# Bar-B-Chef Dimensions?



## elkhorn98 (Jul 15, 2008)

Anyone have them?  I can't find them on the BBQs galore website.  And who really makes these?  Do they have a website?


----------



## howufiga (Jul 15, 2008)

Are you talking about the smoker or a drop in?  I have the dimensions for the drop in if you need those.


----------



## elkhorn98 (Jul 15, 2008)

I am looking fo rthe specs on the freestanding offset smoker

http://www.bbqgalore.com/smokers/bar_b_chef_offset/


----------



## howufiga (Jul 15, 2008)

Sorry, don't have that.  Just email them.  I lost the manual for my built-in and they emailed me the manual.  

[email protected]


----------



## bustedluckbarbq (Jul 15, 2008)

Damn ....   SORRY... i ran out back to do some measuring and forgot my BarBChef is up at Gramason's place....



*Features:*
Durable cold-rolled 12-gauge black steel with a 5 year limited warranty
Heavy-duty cast-iron cooking grills with a 767-square-inch cooking area
Adjustable smoke box air vent and smoke stack damper
Offset fire box with side access door
Cast-iron cooking grills and fire grates
Temperature gauge is sold separately.
Picture of mine - next to the Ole' Glory UDS:



next to the Char griller super pro:


by herself-


If you need the exact measures i can get them for you in the next couple days when i get mine back down here to the house from Gramason's.....


----------



## gorillagrilla (Jul 15, 2008)

Got one for Christmas , good sturdy unit, seems a bit of a fuel hog .Not sure on demensions, could measure mine but wont see it till tommorow night


----------



## skidder (Jul 16, 2008)

Yeah just measured mine.
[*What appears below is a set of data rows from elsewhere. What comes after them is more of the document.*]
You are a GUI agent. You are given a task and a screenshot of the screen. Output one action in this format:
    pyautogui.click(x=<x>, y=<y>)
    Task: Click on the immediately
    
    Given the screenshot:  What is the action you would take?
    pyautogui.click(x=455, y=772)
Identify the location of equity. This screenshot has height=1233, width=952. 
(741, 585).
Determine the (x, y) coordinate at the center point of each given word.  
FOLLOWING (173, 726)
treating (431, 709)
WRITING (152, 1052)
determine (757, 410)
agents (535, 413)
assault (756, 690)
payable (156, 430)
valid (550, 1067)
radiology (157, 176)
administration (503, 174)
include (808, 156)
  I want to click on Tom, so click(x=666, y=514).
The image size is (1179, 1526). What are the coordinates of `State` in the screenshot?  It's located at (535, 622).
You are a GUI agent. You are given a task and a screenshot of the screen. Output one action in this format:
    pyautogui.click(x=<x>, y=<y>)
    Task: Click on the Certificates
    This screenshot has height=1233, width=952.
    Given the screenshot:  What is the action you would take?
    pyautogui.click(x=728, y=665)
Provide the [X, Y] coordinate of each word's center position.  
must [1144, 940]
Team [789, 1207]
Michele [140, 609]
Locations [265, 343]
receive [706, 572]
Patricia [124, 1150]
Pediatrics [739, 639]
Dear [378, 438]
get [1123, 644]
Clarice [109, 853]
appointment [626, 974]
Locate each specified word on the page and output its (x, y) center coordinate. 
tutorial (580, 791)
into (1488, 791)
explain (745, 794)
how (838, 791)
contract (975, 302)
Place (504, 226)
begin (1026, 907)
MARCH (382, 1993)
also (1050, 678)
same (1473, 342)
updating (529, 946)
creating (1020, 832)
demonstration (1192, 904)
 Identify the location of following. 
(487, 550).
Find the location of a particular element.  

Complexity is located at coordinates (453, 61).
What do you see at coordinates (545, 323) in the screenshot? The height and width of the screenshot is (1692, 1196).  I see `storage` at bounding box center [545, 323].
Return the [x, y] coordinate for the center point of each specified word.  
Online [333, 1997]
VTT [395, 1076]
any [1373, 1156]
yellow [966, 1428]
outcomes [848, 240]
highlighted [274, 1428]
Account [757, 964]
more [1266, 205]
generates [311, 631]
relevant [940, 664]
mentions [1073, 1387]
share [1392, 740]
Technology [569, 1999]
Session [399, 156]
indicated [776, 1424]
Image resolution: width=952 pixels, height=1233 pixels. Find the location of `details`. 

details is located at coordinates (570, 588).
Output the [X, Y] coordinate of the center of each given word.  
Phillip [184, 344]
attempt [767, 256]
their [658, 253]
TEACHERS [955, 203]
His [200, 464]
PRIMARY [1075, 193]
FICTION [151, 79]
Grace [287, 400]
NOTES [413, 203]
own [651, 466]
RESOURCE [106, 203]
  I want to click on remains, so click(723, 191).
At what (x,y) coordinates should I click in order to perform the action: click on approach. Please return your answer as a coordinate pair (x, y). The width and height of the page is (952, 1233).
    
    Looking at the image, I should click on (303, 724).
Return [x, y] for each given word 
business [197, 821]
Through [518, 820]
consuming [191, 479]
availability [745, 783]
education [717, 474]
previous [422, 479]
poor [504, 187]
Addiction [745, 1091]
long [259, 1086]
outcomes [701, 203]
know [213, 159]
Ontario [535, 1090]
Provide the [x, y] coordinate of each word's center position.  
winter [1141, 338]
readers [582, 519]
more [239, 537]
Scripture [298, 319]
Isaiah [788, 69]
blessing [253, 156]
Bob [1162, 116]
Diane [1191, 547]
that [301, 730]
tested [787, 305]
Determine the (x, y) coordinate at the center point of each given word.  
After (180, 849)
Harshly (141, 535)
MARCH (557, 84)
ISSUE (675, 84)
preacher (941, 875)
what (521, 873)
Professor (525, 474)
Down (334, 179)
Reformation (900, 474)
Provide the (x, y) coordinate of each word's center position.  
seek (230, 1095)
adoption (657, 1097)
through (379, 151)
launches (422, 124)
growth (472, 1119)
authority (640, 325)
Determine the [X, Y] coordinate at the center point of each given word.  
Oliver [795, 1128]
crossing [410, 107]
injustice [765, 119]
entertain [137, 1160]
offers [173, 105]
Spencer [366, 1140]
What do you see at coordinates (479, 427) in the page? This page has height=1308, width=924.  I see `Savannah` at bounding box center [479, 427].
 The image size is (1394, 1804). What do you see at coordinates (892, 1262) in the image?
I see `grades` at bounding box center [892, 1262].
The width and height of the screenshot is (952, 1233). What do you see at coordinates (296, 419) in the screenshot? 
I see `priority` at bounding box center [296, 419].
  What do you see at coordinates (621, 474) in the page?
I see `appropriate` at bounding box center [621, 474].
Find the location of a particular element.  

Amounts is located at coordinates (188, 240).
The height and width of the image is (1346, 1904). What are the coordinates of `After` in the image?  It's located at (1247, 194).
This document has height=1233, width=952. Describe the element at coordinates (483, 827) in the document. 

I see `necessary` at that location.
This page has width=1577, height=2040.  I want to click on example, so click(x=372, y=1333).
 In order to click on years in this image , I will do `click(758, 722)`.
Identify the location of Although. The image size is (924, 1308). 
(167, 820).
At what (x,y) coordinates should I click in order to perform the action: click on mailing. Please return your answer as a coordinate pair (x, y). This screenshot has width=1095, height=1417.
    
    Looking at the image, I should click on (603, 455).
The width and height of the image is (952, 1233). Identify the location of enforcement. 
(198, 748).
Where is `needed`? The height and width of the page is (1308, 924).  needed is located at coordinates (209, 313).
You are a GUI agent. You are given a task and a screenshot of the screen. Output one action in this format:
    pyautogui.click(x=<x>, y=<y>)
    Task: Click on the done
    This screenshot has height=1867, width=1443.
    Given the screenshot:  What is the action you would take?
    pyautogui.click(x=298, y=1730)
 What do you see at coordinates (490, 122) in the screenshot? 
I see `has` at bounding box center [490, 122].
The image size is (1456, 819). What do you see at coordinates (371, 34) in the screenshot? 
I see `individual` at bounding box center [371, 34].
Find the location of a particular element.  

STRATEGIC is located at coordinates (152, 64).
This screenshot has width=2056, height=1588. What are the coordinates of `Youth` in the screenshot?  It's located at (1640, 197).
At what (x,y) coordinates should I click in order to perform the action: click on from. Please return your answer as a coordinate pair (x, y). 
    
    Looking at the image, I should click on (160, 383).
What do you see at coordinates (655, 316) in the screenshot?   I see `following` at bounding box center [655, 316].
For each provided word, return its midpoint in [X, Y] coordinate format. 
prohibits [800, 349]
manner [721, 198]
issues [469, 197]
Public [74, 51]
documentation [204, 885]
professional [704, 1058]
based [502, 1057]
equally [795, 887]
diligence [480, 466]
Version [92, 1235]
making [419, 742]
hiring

Cooker area is 17"x35" inside. Firebox measures 16"x16"x16". 32" to top of front stainless shelf. Need more? Seal up the leaks,use a charcoal basket and use the minion method along with a larger baffle and your fuel times last much longer.


----------



## elkhorn98 (Jul 16, 2008)

Skidder thanks.  I went to BBQs galore and they don't have any.  Spoke to the manager for awhile about smoking, etc..He said someone high up at BBQs galore screwed up and didn't reorder.  He said they sell 8 of these offset smoker a week and now won't get any in until September.  Anyone else hear that?


----------



## elkhorn98 (Jul 16, 2008)

Checked out the chargriller again and it just seems too filmsy to hold up or keep heat in.  The charbroil silver smoker seems like thicker steel than the chargriller.  I haven't seen a Bar-B-Chef but I think that is what I want or maybe the silver smoker.  Thanks everyone.


----------



## skidder (Jul 16, 2008)

Elkhorn are you stuck on an offset? If not check out the Weber site for the WSM's. Great on fuel holds just as much and no babysitting. I like babysitting my smoker so it's not a big deal. But you can't go wrong with the WSM.


----------



## howufiga (Jul 16, 2008)

I agree, my neighbor has a silver smoker and it seems to be thicker gauge steel and just generally more solid than the Char-griller that I looked at Menard's.  The char-griller seems like it can hold more food though.


----------



## goobi99 (Jul 17, 2008)

i can second that. i spoke to a manager at the store in west palm, fla and he told me the exact same story!!! meanwhile that was supposed to be my fathers day present. guess ill be waiting till september too.....


----------



## elkhorn98 (Jul 17, 2008)

Here is what I received from BBQs galore

"Last years model of the Bar B Chef offset smoker is out of stock company wide. Barbeques Galore has changed vendors on this item and we will not be receiving our first shipments of this item until September. We do not currently have the dimensions for the new Bar B Chef grill. We should receive all materials concerning the new model late August or Early September. Thank you for contacting Barbeques galore." 

Jeremy VanDervoort
Customer Service

Hopefully they don't use thinner gauge metal...I hope it is the same or better than the old model.


----------